**Given exercise**: Can you rewrite the lines below as a JSON list of strings, one string per line and blank lines left out? Start with the first line and stop after the line that contains "point(120,151)".

** start Extracted entries **

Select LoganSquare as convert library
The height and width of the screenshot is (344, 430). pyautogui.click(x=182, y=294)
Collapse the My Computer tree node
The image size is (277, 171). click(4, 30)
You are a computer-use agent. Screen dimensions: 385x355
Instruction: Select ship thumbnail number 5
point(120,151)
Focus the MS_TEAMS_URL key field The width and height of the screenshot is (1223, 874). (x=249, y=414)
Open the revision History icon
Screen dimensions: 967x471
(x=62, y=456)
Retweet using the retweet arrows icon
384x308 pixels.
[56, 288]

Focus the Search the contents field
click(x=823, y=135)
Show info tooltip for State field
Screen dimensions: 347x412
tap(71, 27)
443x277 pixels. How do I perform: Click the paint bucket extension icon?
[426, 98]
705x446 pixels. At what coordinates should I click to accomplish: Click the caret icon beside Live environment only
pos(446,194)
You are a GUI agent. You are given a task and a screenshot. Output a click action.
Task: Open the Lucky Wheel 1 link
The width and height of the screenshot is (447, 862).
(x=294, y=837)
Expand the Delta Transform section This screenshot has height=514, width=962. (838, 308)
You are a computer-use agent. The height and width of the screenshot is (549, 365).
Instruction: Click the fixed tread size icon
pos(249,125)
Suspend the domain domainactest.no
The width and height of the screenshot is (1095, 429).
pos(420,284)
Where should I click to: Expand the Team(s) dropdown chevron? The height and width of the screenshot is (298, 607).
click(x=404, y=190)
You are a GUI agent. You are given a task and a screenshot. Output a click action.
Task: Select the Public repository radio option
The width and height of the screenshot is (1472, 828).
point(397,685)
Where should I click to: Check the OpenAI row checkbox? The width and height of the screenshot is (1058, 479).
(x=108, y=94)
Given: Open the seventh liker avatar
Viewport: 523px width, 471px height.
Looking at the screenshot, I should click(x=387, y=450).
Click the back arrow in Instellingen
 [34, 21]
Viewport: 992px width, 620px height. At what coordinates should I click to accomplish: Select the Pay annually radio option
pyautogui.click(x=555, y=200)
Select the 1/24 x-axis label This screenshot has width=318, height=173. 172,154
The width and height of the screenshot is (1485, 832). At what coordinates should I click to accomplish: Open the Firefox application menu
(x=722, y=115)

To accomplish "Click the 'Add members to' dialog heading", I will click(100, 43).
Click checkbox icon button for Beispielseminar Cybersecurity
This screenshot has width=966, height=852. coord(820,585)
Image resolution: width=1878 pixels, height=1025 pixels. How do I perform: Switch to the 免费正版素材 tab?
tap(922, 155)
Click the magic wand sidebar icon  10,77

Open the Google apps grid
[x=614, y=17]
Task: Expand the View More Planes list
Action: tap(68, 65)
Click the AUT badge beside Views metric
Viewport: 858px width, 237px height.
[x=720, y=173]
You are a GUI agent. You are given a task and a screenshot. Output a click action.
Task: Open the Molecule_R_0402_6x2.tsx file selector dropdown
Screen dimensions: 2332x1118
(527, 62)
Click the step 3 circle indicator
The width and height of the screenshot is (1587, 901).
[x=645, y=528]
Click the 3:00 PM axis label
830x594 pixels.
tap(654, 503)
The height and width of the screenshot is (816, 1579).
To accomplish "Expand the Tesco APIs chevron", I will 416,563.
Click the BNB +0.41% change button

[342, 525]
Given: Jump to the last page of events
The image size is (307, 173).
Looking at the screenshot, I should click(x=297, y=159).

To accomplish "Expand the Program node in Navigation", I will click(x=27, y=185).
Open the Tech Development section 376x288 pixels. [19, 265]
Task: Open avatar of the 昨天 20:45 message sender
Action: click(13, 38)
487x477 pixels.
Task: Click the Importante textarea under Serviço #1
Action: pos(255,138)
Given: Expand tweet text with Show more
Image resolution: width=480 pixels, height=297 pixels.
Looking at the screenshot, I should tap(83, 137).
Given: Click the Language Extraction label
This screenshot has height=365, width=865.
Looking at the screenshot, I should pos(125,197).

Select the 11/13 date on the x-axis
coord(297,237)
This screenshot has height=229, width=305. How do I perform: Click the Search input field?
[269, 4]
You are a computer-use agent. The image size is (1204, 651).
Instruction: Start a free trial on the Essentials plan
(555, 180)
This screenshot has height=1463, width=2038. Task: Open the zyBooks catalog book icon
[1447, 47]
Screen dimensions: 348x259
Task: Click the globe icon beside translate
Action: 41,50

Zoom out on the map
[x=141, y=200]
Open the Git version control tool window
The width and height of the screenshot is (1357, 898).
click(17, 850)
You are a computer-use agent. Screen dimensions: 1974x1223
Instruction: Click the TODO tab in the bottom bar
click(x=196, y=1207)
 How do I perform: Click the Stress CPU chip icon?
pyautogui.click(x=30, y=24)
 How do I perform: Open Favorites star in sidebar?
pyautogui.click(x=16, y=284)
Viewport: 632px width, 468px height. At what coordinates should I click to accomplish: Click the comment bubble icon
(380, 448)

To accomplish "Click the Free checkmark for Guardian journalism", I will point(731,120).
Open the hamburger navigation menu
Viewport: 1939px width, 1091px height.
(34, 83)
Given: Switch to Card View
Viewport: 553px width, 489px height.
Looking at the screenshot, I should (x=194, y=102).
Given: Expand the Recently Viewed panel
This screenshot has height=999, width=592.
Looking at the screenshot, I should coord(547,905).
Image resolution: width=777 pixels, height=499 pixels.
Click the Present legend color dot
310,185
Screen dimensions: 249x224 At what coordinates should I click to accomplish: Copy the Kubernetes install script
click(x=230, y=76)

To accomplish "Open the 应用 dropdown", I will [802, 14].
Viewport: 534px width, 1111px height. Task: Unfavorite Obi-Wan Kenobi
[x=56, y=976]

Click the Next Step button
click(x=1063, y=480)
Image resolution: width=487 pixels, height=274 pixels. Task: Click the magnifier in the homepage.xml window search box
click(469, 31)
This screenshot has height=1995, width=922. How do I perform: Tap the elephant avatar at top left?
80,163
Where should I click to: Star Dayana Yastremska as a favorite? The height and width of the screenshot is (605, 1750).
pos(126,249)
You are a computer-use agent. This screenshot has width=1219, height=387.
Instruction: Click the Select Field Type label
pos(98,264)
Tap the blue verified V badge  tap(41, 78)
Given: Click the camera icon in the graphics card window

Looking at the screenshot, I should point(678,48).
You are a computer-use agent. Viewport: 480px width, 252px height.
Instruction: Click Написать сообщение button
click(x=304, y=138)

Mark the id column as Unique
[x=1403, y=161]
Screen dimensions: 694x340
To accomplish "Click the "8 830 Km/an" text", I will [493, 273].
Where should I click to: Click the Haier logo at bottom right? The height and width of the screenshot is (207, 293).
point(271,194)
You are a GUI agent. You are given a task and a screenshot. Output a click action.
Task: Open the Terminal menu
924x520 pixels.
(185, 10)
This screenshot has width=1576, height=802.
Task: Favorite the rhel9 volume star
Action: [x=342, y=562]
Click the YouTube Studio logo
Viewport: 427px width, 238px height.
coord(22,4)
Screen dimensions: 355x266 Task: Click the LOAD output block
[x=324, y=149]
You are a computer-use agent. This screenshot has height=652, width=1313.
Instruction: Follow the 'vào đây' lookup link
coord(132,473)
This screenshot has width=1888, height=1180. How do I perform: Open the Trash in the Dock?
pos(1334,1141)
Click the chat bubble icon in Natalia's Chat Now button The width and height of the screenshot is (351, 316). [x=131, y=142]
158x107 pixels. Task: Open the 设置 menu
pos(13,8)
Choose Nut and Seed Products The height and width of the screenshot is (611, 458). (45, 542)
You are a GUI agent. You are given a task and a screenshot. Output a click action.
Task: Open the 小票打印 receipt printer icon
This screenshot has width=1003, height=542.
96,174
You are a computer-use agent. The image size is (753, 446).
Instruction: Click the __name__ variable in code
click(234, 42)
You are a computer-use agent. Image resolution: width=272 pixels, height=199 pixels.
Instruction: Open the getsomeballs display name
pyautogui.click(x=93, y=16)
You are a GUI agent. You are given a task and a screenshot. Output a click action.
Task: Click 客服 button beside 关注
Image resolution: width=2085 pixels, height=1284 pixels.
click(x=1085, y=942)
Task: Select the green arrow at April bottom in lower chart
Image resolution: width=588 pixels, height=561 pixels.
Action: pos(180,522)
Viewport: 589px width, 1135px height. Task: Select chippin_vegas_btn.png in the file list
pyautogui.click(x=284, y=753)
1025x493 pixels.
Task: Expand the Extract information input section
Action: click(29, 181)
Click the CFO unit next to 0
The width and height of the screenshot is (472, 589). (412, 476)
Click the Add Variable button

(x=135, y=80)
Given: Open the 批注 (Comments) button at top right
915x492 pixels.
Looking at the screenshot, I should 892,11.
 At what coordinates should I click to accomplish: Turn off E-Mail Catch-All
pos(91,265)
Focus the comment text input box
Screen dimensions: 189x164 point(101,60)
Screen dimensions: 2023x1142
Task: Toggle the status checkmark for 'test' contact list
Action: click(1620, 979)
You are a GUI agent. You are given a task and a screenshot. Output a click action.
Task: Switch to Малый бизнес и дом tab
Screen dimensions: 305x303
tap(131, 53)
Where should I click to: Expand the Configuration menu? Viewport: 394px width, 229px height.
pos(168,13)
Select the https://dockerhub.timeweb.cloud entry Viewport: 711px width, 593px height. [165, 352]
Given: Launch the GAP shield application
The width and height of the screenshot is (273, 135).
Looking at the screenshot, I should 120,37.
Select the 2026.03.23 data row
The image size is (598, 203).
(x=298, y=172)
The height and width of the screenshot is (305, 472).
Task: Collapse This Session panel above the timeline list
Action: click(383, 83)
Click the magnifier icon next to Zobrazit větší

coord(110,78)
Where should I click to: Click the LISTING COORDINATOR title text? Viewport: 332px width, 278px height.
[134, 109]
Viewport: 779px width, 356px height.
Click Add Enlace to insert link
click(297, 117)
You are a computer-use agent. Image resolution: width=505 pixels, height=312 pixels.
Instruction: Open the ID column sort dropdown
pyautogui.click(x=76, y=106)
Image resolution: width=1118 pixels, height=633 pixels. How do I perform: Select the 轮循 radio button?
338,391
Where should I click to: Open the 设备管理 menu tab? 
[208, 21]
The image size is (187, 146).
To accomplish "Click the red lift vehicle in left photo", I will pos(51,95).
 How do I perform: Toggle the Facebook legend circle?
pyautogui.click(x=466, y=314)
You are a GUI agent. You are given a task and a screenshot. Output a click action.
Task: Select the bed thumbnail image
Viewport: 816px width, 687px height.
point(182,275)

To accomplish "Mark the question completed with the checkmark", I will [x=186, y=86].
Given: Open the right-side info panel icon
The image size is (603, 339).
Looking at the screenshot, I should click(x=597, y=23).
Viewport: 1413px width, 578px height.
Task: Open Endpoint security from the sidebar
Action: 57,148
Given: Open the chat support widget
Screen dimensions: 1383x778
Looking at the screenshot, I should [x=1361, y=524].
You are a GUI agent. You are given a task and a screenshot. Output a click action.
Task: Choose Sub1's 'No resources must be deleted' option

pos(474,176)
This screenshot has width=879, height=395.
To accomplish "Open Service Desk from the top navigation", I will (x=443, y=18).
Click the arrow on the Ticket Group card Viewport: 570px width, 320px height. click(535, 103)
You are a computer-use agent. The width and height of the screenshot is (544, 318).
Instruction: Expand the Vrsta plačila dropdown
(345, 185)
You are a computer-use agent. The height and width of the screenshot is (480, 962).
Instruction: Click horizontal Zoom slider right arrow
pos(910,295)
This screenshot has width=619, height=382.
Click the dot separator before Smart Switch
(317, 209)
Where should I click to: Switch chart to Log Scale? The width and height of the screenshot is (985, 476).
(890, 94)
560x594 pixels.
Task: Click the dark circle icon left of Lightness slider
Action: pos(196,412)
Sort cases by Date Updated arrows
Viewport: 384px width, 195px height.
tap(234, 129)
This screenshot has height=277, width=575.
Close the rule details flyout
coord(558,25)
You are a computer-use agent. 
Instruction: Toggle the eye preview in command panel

** end Extracted entries **

**Right answer**:
[
  "Select LoganSquare as convert library",
  "The height and width of the screenshot is (344, 430). pyautogui.click(x=182, y=294)",
  "Collapse the My Computer tree node",
  "The image size is (277, 171). click(4, 30)",
  "You are a computer-use agent. Screen dimensions: 385x355",
  "Instruction: Select ship thumbnail number 5",
  "point(120,151)"
]